L’essor de la robotique médicale soulève des questions éthiques. Quels défis devons-nous anticiper ?
BN : La robotique médicale n’est qu’un outil. Un outil sophistiqué, certes, mais dont le praticien reste le maître. Un scalpel ou une pince chirurgicale ne prennent pas de décisions, il en va de même pour les robots. Le principal enjeu éthique repose sur la responsabilité. Tant que le chirurgien demeure au centre de l’acte médical, la question se règle simplement. Mais si, demain, des dispositifs autonomes voyaient le jour, nous aurions un défi majeur à relever : qui porte la responsabilité en cas de dysfonctionnement ? La médecine reste un artisanat de haute précision, où chaque intervention dépend de l’expérience, de la formation et même de la forme physique du praticien le jour de l’opération. La technologie ne remplace pas cette expertise, elle la démocratise. Elle permet à un chirurgien moins expérimenté de réaliser des actes autrefois réservés aux experts. C’est une tendance que nous observons déjà. De jeunes praticiens osent aujourd’hui entreprendre des interventions complexes qu’ils n’auraient pas envisagées il y a dix ans. Et ce phénomène n’a pas de limites.
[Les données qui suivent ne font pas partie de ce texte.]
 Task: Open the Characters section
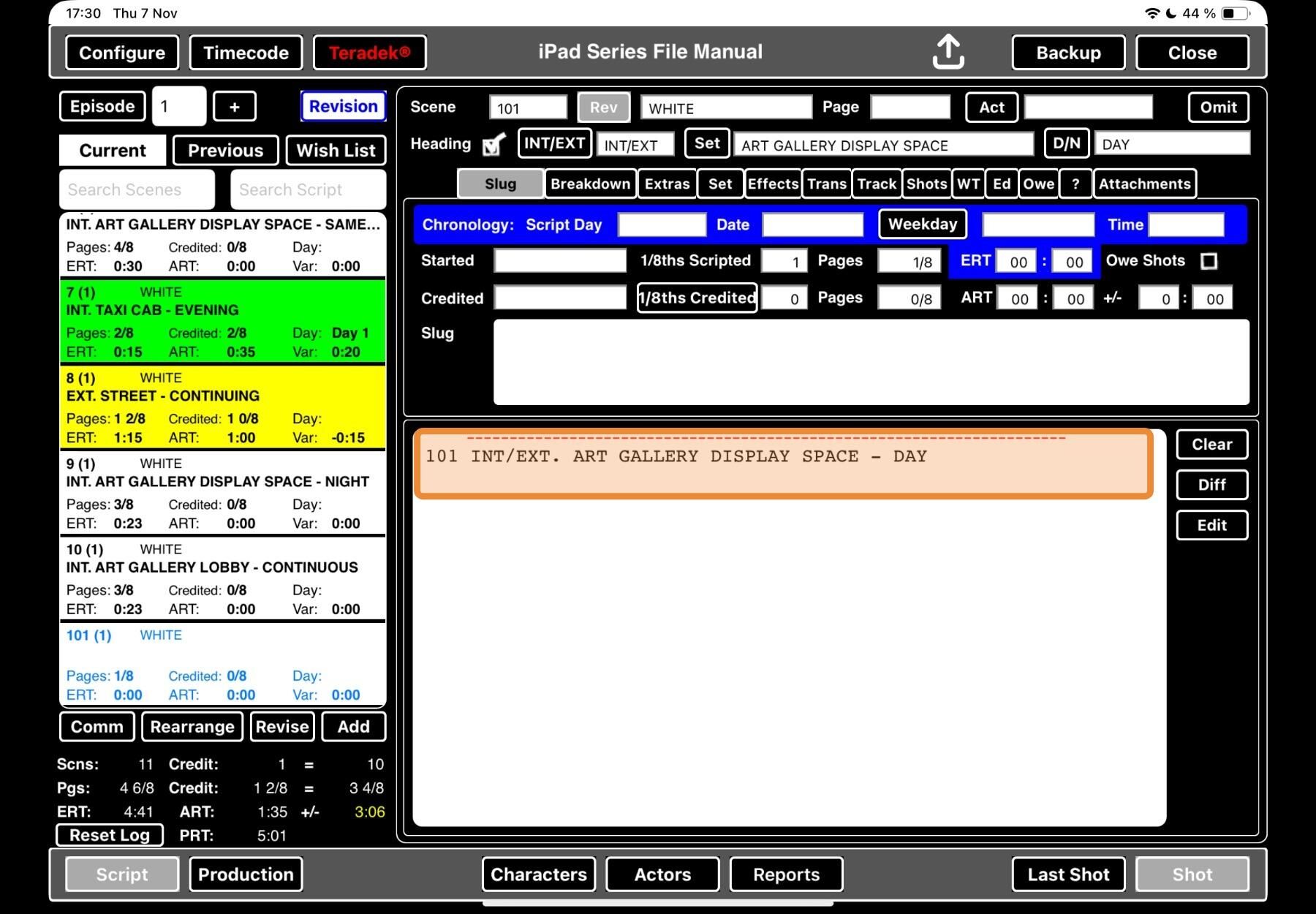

Partout où un geste médical est délicat, il existe une opportunité pour la robotique.
En quoi la robotique médicale peut-elle contribuer à la réindustrialisation en France ?
BN : Lorsque j’ai fondé ma première entreprise à Montpellier dans les années 2000, le secteur de la medtech y représentait trois emplois – le mien et ceux de mes deux collaborateurs. Aujourd’hui, plus de 400 emplois directs sont dédiés à la robotique chirurgicale dans la région, dont une centaine en production industrielle. En France, Quantum Surgical emploie 110 personnes et Zimmer Biomet, qui a racheté Medtech, l’entreprise qui développe le robot Rosa, a choisi de maintenir son usine à Montpellier pour y fabriquer ses robots, aujourd’hui exportés dans plus de 2 000 établissements à travers le monde. D’autres entreprises suivent cette dynamique, comme Lupin Dental, qui développe des robots pour la chirurgie dentaire, ou AcuSurgical, une start-up spécialisée en robotique ophtalmologique.
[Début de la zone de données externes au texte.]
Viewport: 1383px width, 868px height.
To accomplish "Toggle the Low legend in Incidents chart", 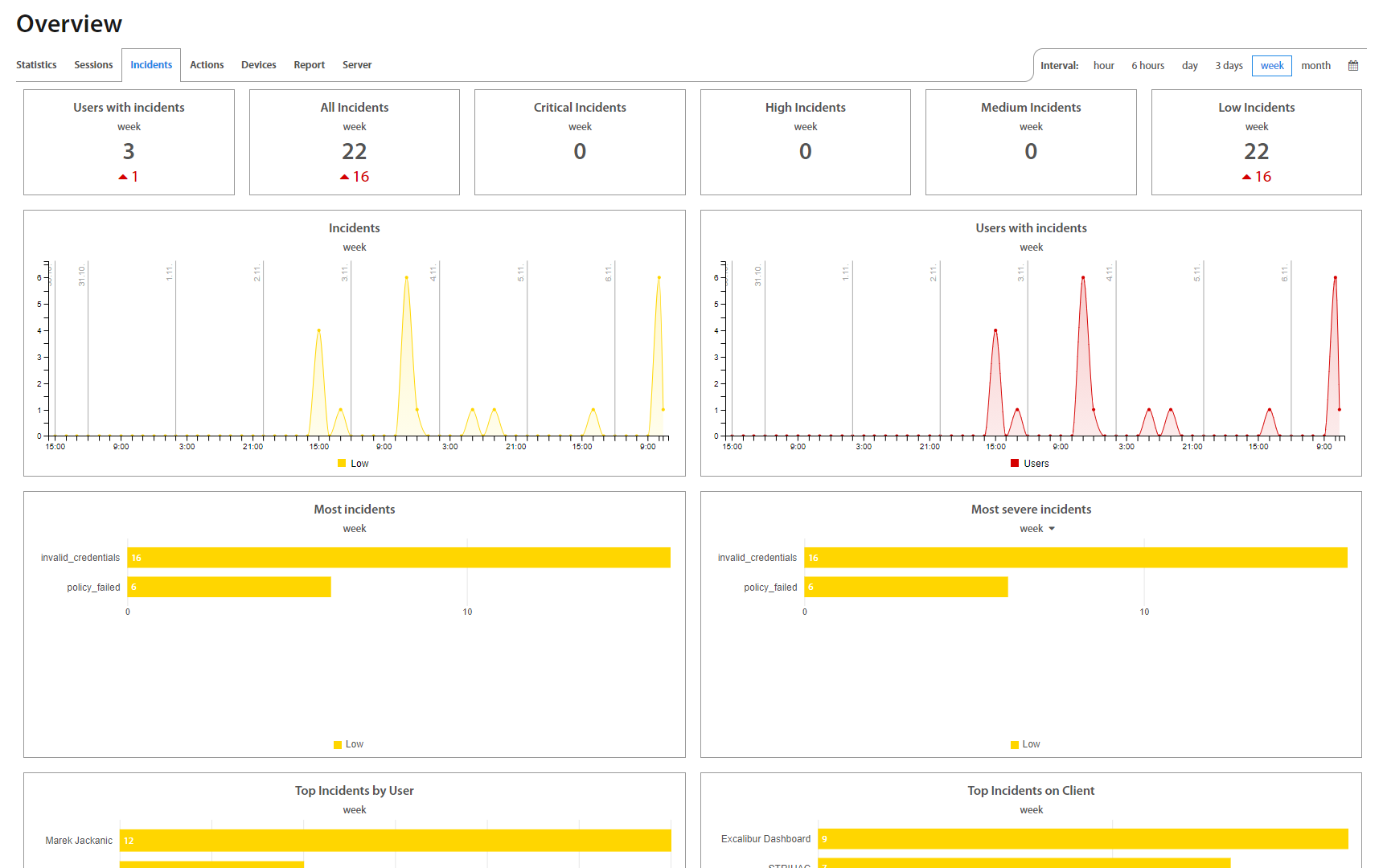I will pyautogui.click(x=353, y=464).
Soyons lucides : les États-Unis dominent largement ce secteur. Zimmer Biomet affiche une capitalisation boursière de 170 milliards de dollars, soit l’équivalent de la somme de Renault, Ford et d’autres constructeurs automobiles réunis. Cependant, nous avons une carte à jouer en Europe. La France peut et doit devenir le leader européen de la robotique médicale. Montpellier s’impose déjà comme un pôle incontournable dans ce domaine.
Quel message souhaitez-vous adresser aux entrepreneurs et ingénieurs qui voudraient se lancer dans la robotique médicale ?
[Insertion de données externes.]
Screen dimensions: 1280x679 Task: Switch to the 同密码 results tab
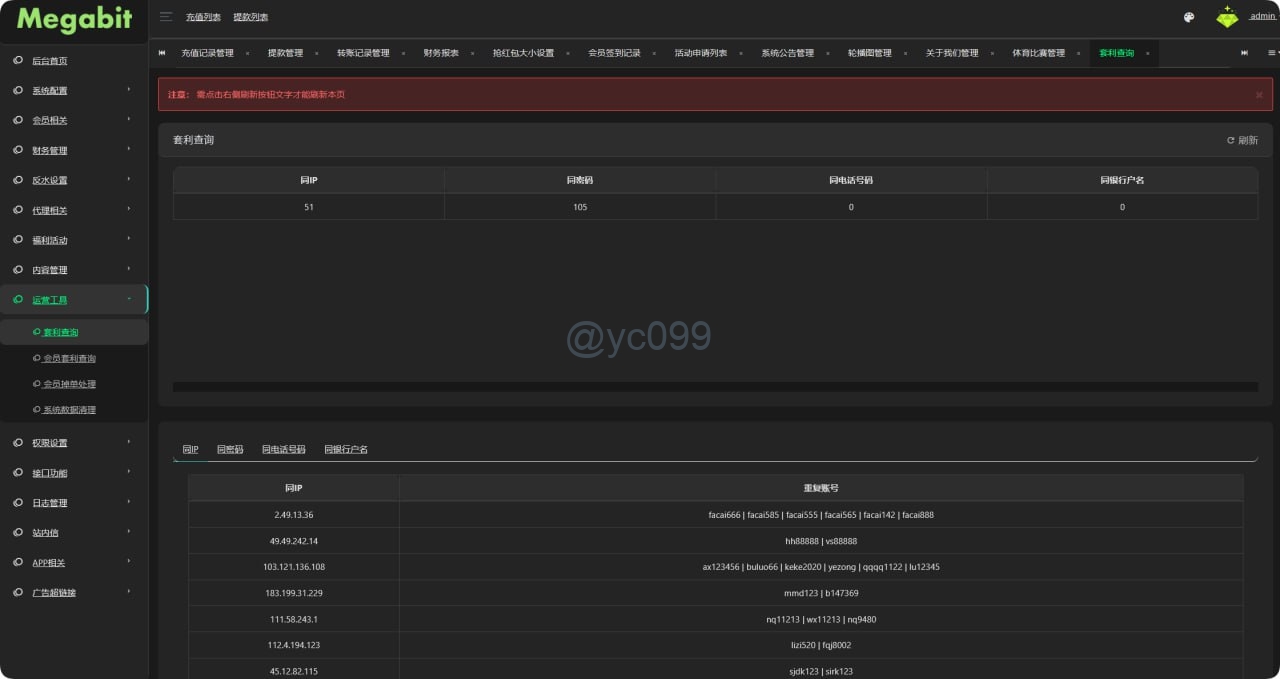pos(230,450)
BN : À l’heure où les jeunes générations recherchent des métiers porteurs de sens, la robotique médicale offre une opportunité unique. Lorsque j’ai découvert ce secteur, cela a été une révélation. Nous avons la possibilité d’améliorer directement la vie des patients. Quel plus grand moteur que celui de contribuer à sauver des vies ? C’est aussi un domaine en pleine expansion, qui nécessite des profils variés. Aujourd’hui, plus de 50 % des effectifs de Quantum Surgical sont des ingénieurs. Mais au-delà des compétences techniques, nous intégrons de plus en plus de profils issus du commerce, de la formation et du support clinique. Fait marquant : si la population des ingénieurs est encore majoritairement masculine, les équipes de support technique en bloc opératoire comptent une forte proportion de femmes, notamment d’anciennes infirmières. La robotique médicale contribue ainsi à ouvrir la voie aux femmes dans un secteur historiquement dominé par les hommes.